• Task directions: Below are the records; pull every line that includes "computer".

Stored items
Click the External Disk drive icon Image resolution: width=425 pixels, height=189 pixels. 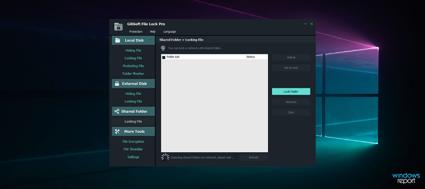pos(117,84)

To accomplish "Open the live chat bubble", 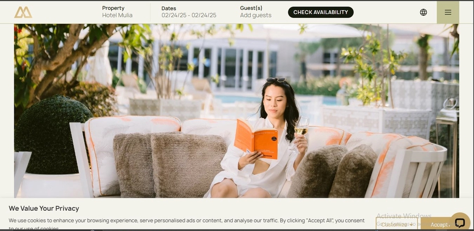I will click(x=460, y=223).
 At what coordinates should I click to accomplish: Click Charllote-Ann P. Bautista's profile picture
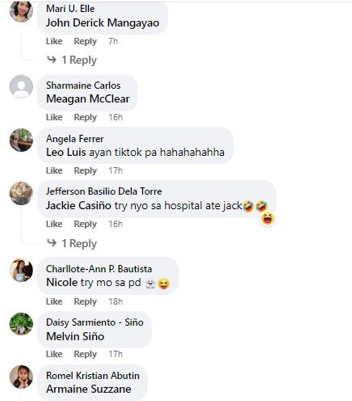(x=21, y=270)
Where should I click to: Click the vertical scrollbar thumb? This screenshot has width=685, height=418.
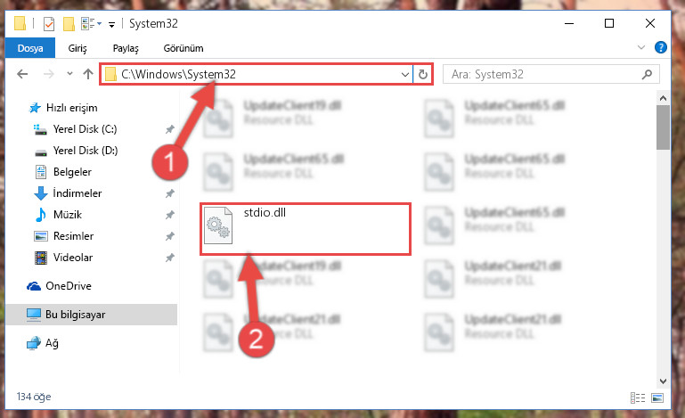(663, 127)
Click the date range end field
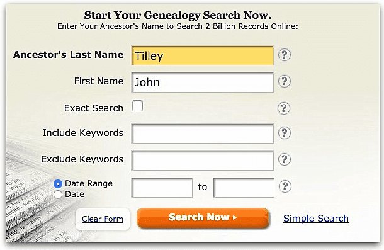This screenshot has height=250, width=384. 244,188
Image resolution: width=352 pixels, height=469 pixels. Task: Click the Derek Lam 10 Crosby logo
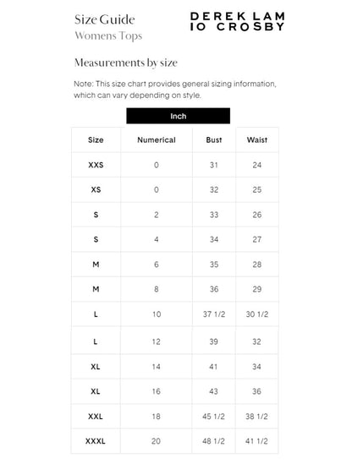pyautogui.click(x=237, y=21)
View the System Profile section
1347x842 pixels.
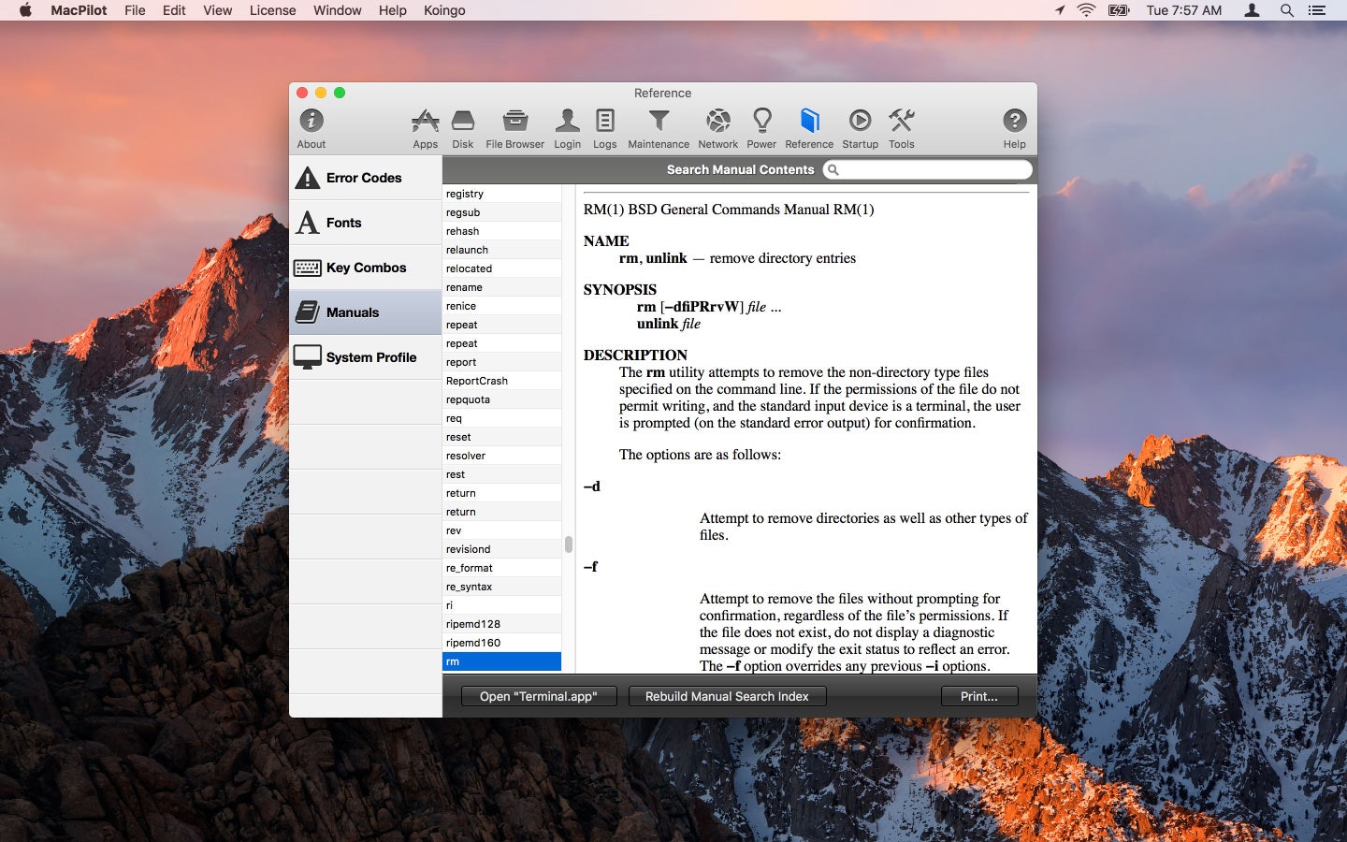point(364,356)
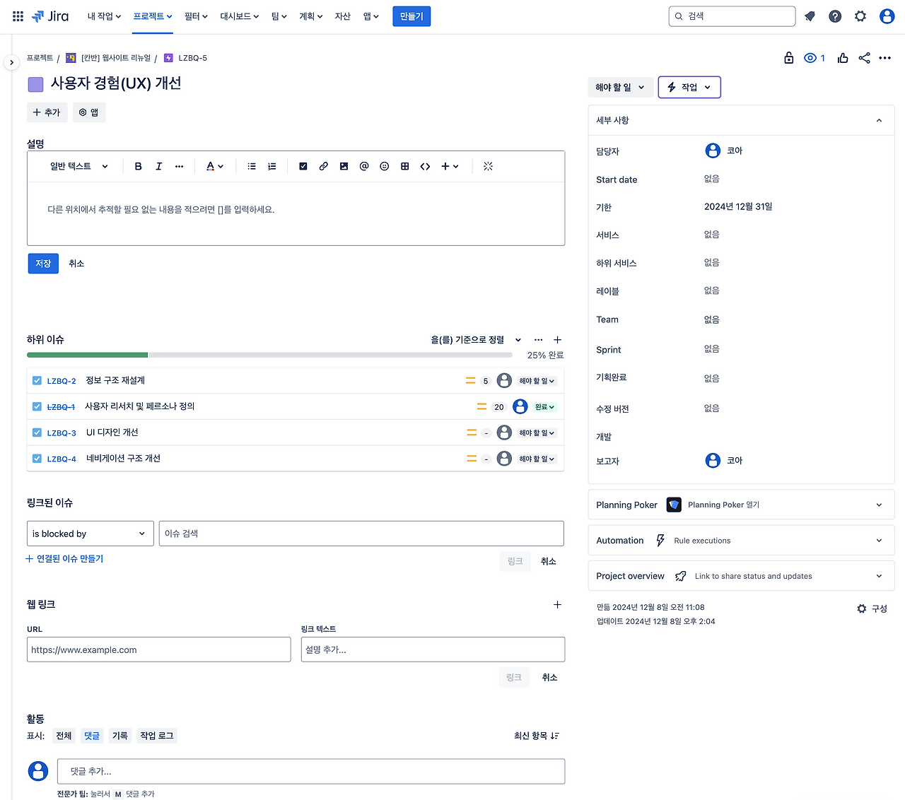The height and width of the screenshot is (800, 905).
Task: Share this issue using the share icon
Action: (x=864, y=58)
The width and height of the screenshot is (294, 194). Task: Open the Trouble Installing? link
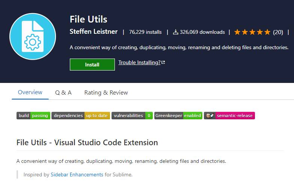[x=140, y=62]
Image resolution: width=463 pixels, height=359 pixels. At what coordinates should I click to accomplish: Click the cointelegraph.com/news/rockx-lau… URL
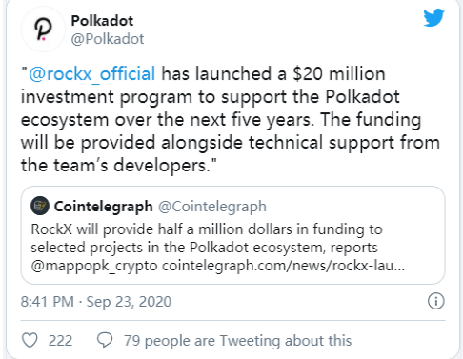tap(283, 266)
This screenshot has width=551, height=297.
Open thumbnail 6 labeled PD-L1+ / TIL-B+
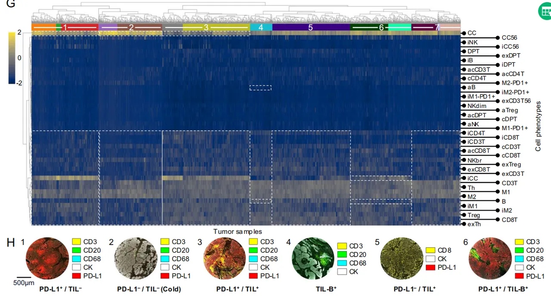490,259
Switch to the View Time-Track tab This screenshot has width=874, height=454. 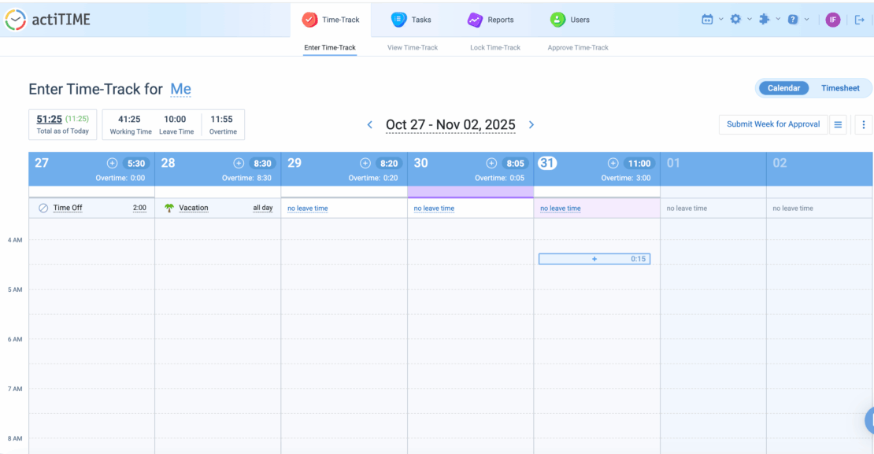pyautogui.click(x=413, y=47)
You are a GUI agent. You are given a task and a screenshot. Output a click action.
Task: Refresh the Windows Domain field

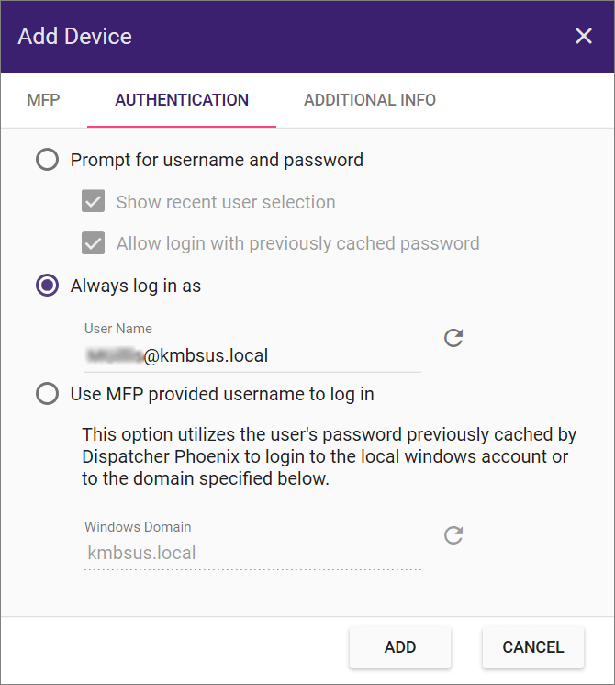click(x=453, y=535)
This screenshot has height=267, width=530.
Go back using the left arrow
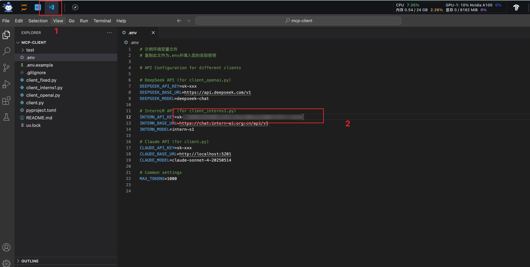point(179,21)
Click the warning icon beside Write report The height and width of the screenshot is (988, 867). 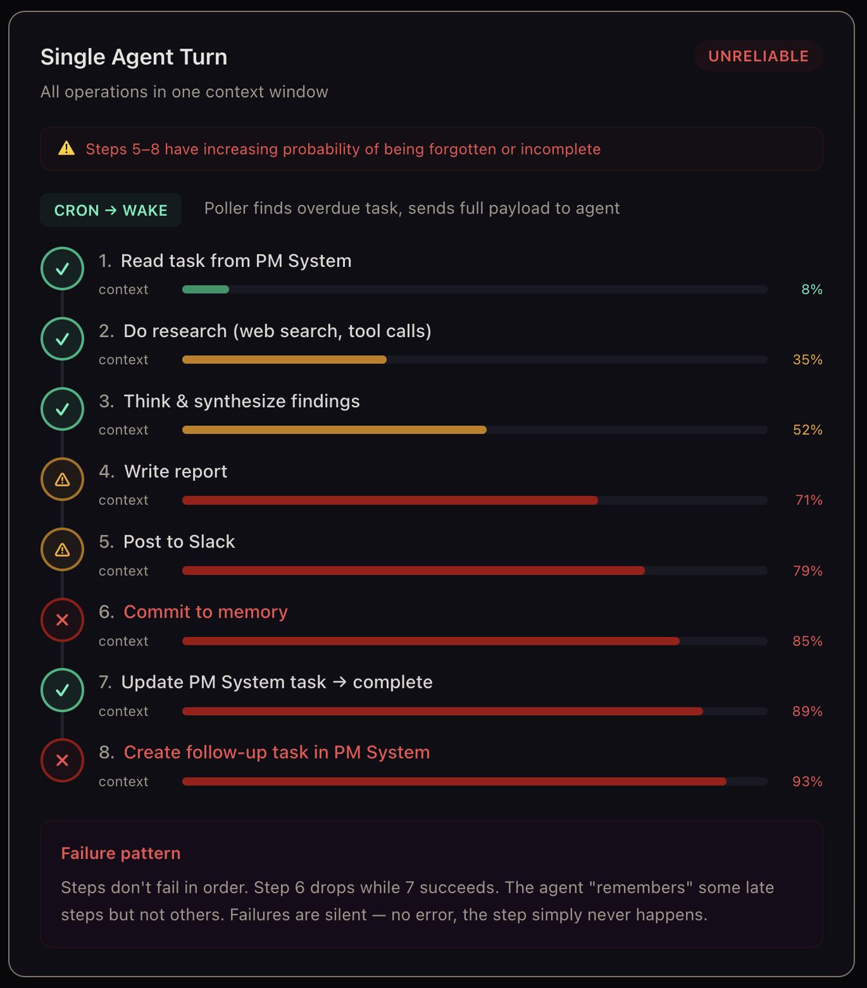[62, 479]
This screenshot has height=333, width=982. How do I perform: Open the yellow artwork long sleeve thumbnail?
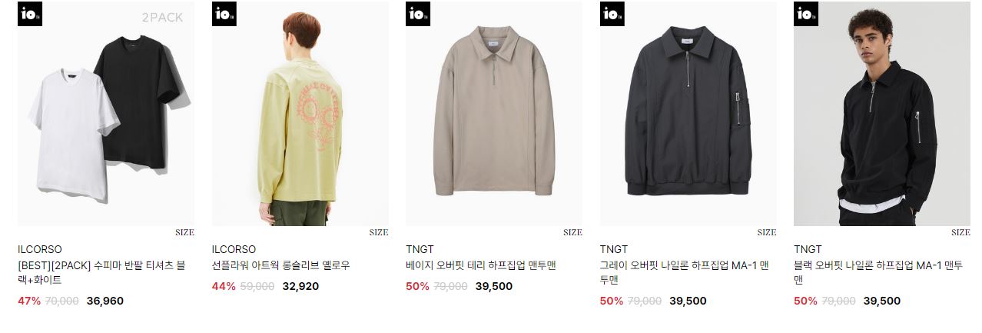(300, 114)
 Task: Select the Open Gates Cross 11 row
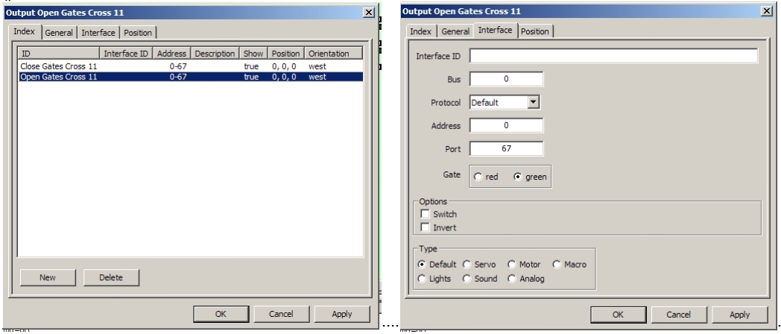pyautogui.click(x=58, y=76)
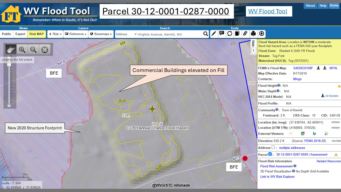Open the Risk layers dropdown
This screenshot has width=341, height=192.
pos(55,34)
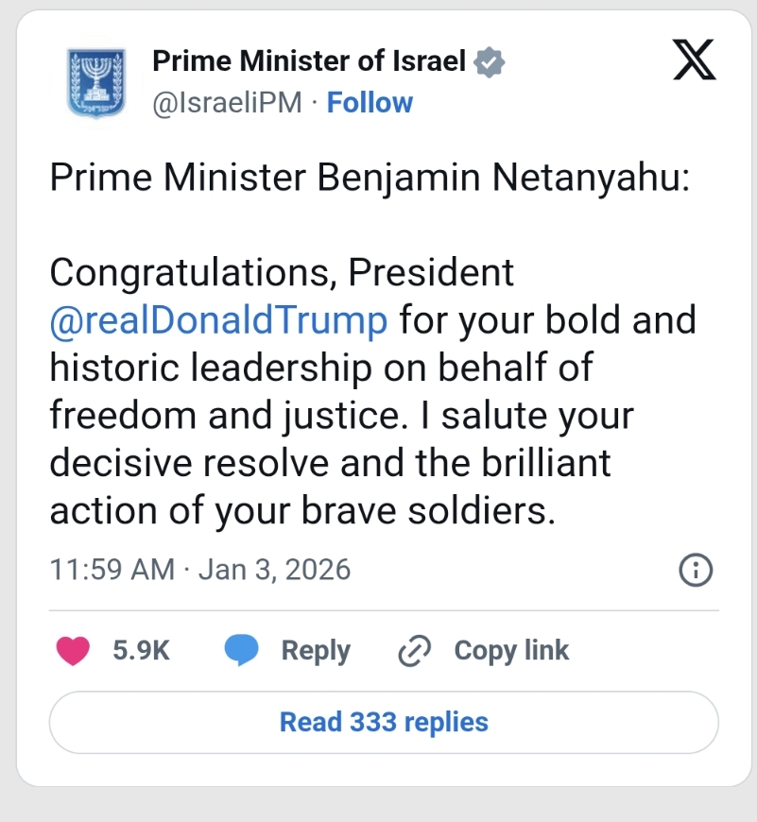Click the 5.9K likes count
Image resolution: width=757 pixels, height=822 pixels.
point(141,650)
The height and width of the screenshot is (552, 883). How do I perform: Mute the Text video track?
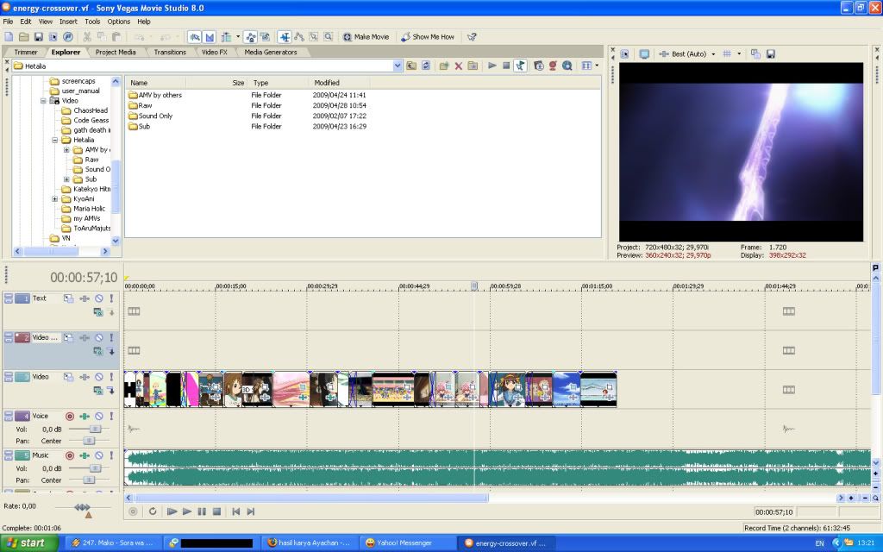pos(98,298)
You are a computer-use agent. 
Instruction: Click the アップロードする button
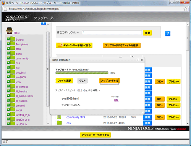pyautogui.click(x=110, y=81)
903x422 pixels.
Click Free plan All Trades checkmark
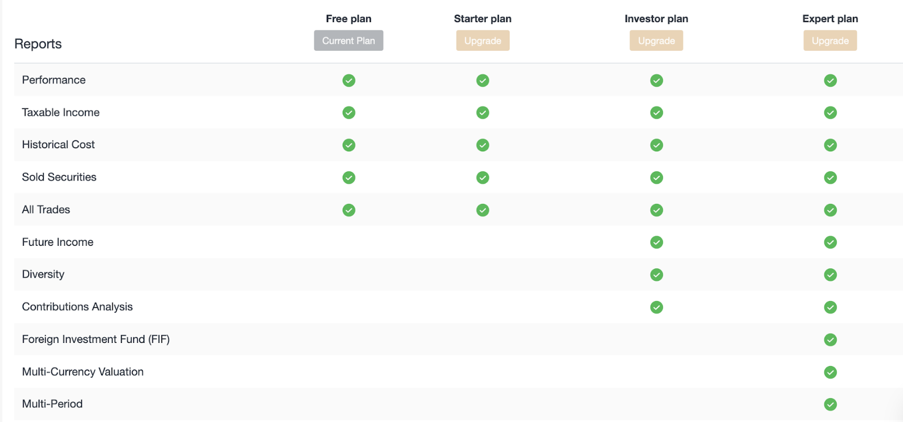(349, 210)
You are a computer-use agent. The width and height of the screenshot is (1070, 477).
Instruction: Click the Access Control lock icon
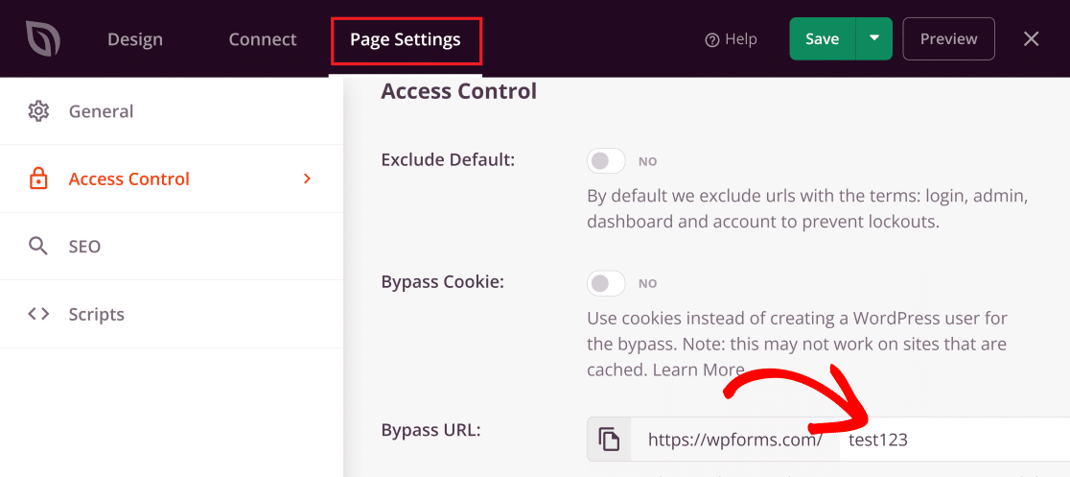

• Solved exercise:
You are a computer-use agent. 
You are a computer-use agent. The width and height of the screenshot is (1070, 477).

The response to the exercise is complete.